Thomas force le lecteur à voir les ressemblances que l’époque préfère tenir hors champ: la grand-messe, la foule, les caméras, et la joie officielle qui sert de lessive. Il convoque Nuremberg, Munich, Rome et Néron, non pas pour faire érudit, mais pour rappeler que les régimes autoritaires ont toujours adoré les cérémonies: elles donnent des images qui remplacent les preuves. La junte argentine, en 1978, n’a pas seulement besoin d’une coupe: elle a besoin d’un récit, d’un “phénomène de masse” où le politique se maquille en sport. “Travail, football, patrie” (la formule claque comme un slogan de caserne) résume l’opération: faire passer l’obéissance pour une fête, l’ordre pour une liesse, et les disparitions pour un hors-jeu dont personne ne demande le ralenti.

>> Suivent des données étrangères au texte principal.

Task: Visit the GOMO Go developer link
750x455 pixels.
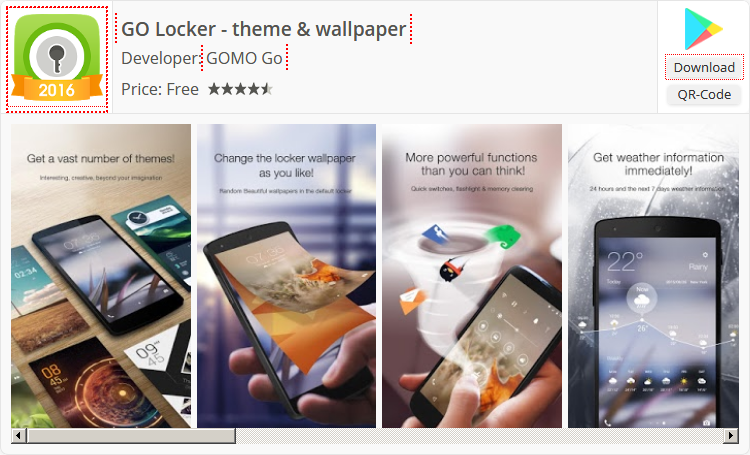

Et c’est là que les deux textes (Richard et Thomas) se répondent: l’un montre la machine commerciale qui dépend des buts; l’autre montre la machine idéologique qui se nourrit des images, même quand le match est louche. D’un côté, des tirages; de l’autre, des otages du récit.
Les micros du Canard: non-lieu, mais pas silence
Quand la justice “casse” pour éviter de se casser la figure
Au milieu de cette mousse mondiale, Roger Fressoz ramène un autre bruit, plus discret et plus inquiétant: celui des “micros du Canard”. La Cour de cassation vient de casser le non-lieu, rouvrant une affaire où l’on croyait pouvoir refermer le couvercle sans que personne ne soulève la pile. Le dessin de Escaro, avec ses toiles d’araignée autour des dossiers (“Micros du Canard”, “Écoutes”, “Plombiers”), résume l’ambiance: on a rangé le scandale au grenier, et voilà que quelqu’un allume.
Le fond, tel que Fressoz le martèle, tient en une phrase: la justice n’aime pas qu’on voie ses coutures, et le pouvoir aime encore moins qu’on voie ses oreilles. Si la Cassation casse, c’est aussi parce qu’il y a trop de “turpitude”, trop de compromissions, trop de petits arrangements entre policiers, magistrats et pressions politiques. Le Canard rappelle, sans dentelle, la mécanique de domestication: influencer l’instruction, pousser au renvoi, espérer la prescription, compter sur l’usure, bref attendre que le temps fasse le sale boulot. Et poser la question qui pique: cette fois, la DST se comportera-t-elle “en citoyens, en justiciables comme les autres”?
La semaine est savoureuse au sens noir: pendant qu’on vend du football comme on vend du dentifrice, on découvre qu’on a peut-être aussi vendu la liberté de la presse à la découpe, dans une procédure qu’on espérait étouffer. Le Mondial montre des stades pleins; l’affaire des micros montre des institutions qui préféreraient rester vides de témoins.
Le même match, mais sans maillot
Qui tient le micro tient le récit
Ces trois morceaux de Canard composent une seule satire à trois voix: l’argent, la propagande, la surveillance. Le ballon rond sert à faire tourner la boutique et à blanchir les uniformes; les écoutes servent à surveiller ceux qui refusent de chanter dans la chorale. Dans les deux cas, le nerf est le même: contrôler ce qui se voit, et surtout ce qui s’entend.
Et c’est là, finalement, le “contre-Mondial” du Canard: rappeler que le spectacle est un écran, et que l’écran a parfois des microphones derrière. En juin 1978, on peut rater ses tirs en kiosque, mais on peut aussi décider de ne pas rater sa cible politique: la vérité, même quand elle revient en boomerang, même quand elle gratte sous le vernis des grandes messes.